[BEGIN Supplied records]

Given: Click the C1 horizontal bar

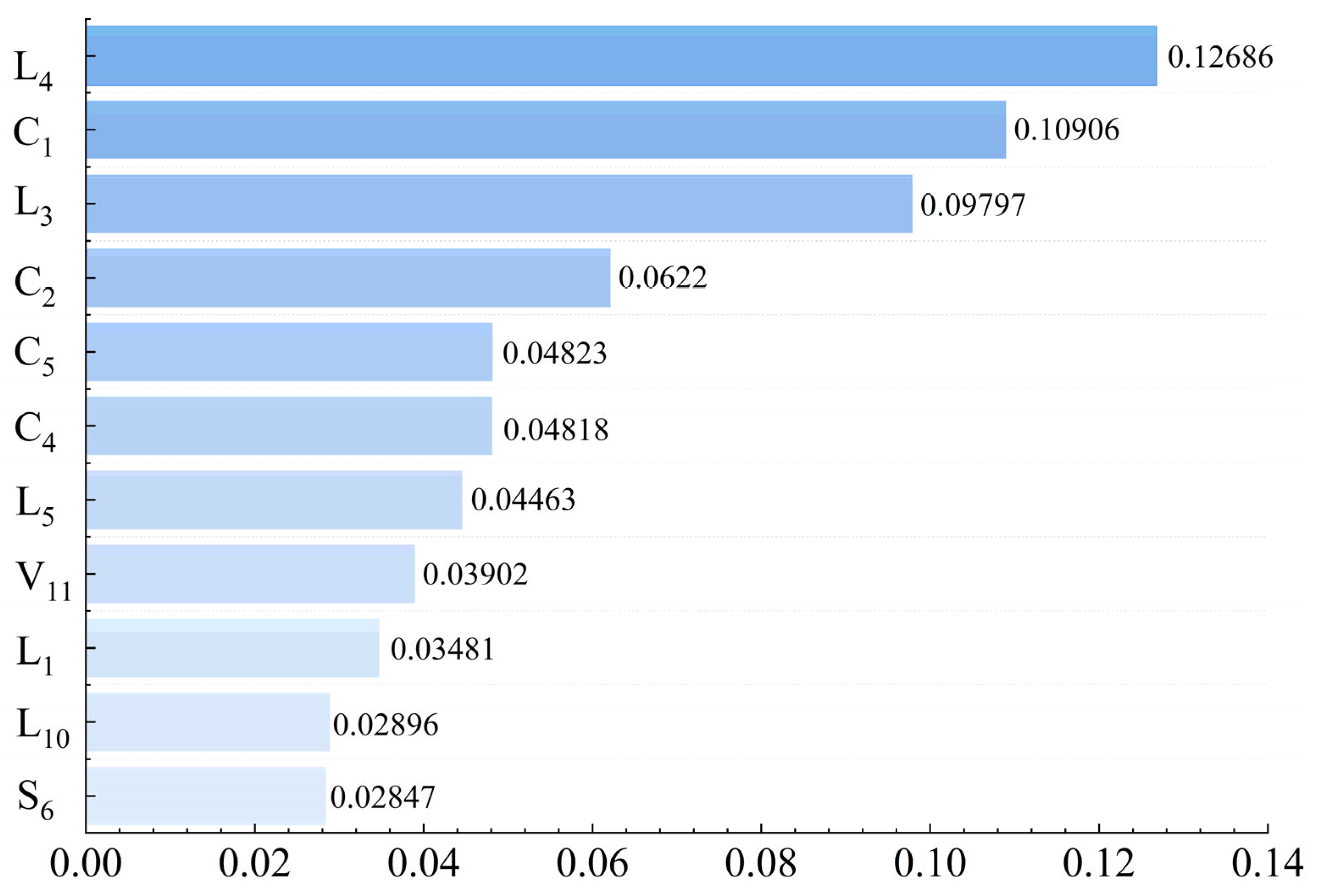Looking at the screenshot, I should click(546, 130).
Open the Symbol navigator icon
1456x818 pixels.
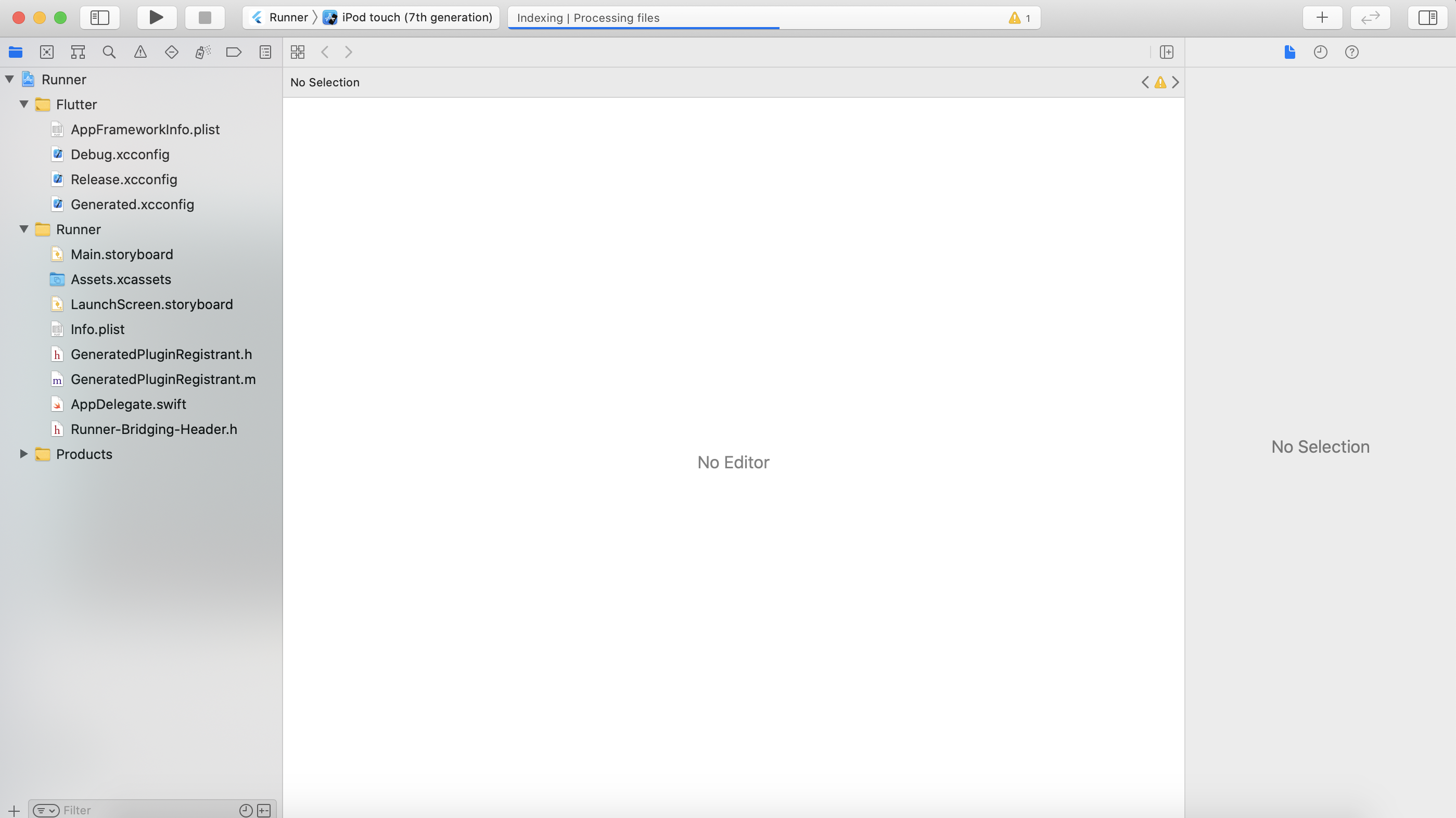78,52
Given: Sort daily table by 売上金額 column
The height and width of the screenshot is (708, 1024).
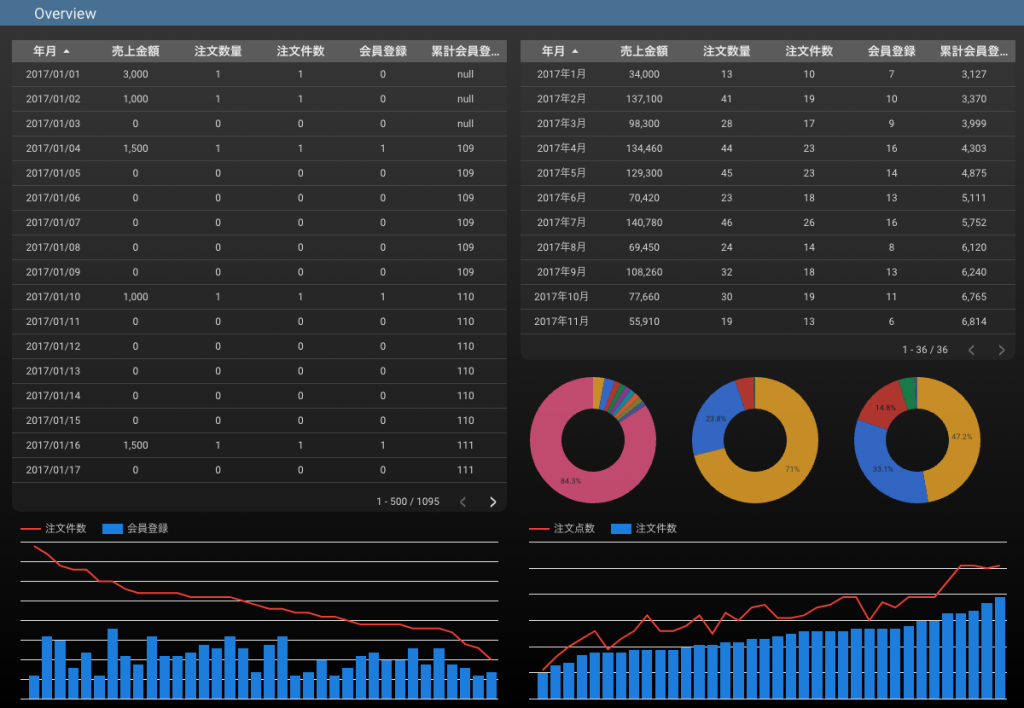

[END Supplied records]

Return every line of the data above verbatim, leaving out the images.

Written reply:
Given: Click the C1 horizontal bar

Looking at the screenshot, I should click(546, 130).
Open the Symbol navigator icon
1456x818 pixels.
78,52
Given: Sort daily table by 売上金額 column
The height and width of the screenshot is (708, 1024).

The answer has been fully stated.